Processing of Genomic RNAs by Dicer in Bat Cells Limits SARS-CoV-2 Replication

This project investigates the molecular responses of Tadarida brasiliensis (Brazilian free-tailed bat) cells to SARS-CoV-2 infection and Poly(I:C) treatment using both small RNA sequencing (small RNA-seq) and mRNA sequencing (RNA-seq). Through small RNA-seq, we analyzed the differential expression of small RNAs, including miRNAs, in uninfected and SARS-CoV-2-infected cells, uncovering key alterations in endogenous small RNA biogenesis pathways influenced by the virus. Additionally, we explored the role of Dicer in antiviral defense by comparing small RNA profiles in Dicer knockdown and control cells, revealing that Dicer facilitates the processing of viral RNAs into siRNA-like fragments, contributing to viral replication control. Using mRNA-seq, we examined the transcriptomic changes in bat cells during SARS-CoV-2 infection and Poly(I:C) treatment, focusing on differentially expressed genes and pathways involved in the immune response. These analyses identified critical genes and pathways associated with antiviral defense mechanisms, including dsRNA sensors and host immune regulators, providing comprehensive insights into how T. brasiliensis interacts with viral infections and dsRNA mimics at both the small RNA and mRNA levels. This integrative approach enhances our understanding of bat antiviral strategies and their unique regulatory RNA pathways.
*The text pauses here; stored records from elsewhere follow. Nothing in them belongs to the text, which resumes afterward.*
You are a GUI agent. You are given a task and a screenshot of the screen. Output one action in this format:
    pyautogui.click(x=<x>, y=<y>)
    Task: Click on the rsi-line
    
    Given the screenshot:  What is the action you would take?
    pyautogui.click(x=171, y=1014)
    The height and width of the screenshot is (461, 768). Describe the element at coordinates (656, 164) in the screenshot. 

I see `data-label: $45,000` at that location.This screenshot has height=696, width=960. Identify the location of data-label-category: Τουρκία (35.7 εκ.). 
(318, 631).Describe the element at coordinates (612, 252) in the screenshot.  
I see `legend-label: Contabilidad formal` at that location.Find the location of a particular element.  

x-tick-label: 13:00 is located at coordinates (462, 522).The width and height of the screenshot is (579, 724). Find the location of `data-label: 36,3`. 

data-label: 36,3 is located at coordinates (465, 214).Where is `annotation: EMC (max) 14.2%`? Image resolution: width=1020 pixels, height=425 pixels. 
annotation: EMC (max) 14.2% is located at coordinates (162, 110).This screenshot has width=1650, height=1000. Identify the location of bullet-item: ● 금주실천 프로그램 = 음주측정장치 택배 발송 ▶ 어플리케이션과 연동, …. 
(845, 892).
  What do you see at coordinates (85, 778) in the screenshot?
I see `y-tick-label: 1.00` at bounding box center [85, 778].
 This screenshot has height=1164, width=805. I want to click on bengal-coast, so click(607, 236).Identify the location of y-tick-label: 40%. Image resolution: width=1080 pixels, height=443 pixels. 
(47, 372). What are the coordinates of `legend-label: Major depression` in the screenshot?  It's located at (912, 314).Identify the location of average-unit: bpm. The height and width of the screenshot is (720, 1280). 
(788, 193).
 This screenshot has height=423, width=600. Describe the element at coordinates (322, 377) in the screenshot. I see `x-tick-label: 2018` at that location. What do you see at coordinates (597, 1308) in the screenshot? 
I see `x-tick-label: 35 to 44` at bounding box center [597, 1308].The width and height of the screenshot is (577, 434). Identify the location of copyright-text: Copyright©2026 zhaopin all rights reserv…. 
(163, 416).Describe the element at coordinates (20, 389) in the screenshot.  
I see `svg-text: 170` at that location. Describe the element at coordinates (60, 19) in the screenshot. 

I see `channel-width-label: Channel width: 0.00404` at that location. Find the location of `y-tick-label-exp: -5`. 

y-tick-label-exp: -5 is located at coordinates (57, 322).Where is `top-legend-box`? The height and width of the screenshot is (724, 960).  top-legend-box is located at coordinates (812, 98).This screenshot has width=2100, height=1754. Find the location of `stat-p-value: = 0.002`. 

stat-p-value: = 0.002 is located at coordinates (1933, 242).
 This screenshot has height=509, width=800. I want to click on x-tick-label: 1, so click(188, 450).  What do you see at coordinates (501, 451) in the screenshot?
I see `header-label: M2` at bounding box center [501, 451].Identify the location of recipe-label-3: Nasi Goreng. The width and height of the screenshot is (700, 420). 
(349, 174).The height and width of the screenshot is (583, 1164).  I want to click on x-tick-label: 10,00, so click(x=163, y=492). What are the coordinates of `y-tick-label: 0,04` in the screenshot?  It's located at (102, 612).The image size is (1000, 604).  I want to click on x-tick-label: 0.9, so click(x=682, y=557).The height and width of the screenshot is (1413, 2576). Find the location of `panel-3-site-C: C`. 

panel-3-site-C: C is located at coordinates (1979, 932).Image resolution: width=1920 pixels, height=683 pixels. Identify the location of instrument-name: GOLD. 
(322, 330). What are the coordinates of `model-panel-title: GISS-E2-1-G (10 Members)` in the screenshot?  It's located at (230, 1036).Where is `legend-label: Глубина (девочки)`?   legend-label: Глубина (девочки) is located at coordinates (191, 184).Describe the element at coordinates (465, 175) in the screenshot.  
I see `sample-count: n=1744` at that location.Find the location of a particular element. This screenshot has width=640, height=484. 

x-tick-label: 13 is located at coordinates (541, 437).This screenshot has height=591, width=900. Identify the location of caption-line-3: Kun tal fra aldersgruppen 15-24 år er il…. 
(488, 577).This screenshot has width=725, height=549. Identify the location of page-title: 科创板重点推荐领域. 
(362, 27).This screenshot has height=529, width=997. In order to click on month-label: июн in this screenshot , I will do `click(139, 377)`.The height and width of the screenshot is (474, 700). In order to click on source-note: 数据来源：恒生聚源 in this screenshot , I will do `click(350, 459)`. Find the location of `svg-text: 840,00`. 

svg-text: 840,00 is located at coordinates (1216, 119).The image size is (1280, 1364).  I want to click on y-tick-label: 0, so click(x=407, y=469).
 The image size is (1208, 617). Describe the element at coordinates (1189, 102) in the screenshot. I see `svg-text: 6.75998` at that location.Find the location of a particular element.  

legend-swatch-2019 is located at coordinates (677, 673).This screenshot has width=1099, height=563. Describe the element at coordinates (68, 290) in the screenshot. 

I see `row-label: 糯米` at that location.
本研究针对巴西游离尾蝠（Tadarida brasiliensis）细胞，分别采用小RNA测序（small RNA-seq）与mRNA测序（RNA-seq）技术，探究其在严重急性呼吸综合征冠状病毒2（SARS-CoV-2）感染及Poly(I:C)处理后的分子应答反应。通过小RNA测序，本研究分析了未感染与SARS-CoV-2感染细胞中小RNA（包括微小RNA，miRNA）的差异表达情况，揭示了病毒影响的内源性小RNA生成通路的关键改变。此外，本研究通过对比Dicer基因敲低细胞与对照细胞的小RNA表达谱，探究了Dicer在抗病毒防御中的作用，发现Dicer可介导病毒RNA加工为小干扰RNA（siRNA）类似片段，从而参与病毒复制的调控过程。利用mRNA测序技术，本研究检测了巴西游离尾蝠细胞在SARS-CoV-2感染及Poly(I:C)处理后的转录组变化，重点聚焦于参与免疫应答的差异表达基因与通路。上述分析鉴定出与抗病毒防御机制相关的关键基因及通路，包括双链RNA（dsRNA）感受器及宿主免疫调控因子，全面阐明了巴西游离尾蝠在小RNA与mRNA层面与病毒感染及双链RNA模拟物的互作机制。本整合组学研究策略，加深了学界对蝙蝠抗病毒策略及其独特调控RNA通路的认知。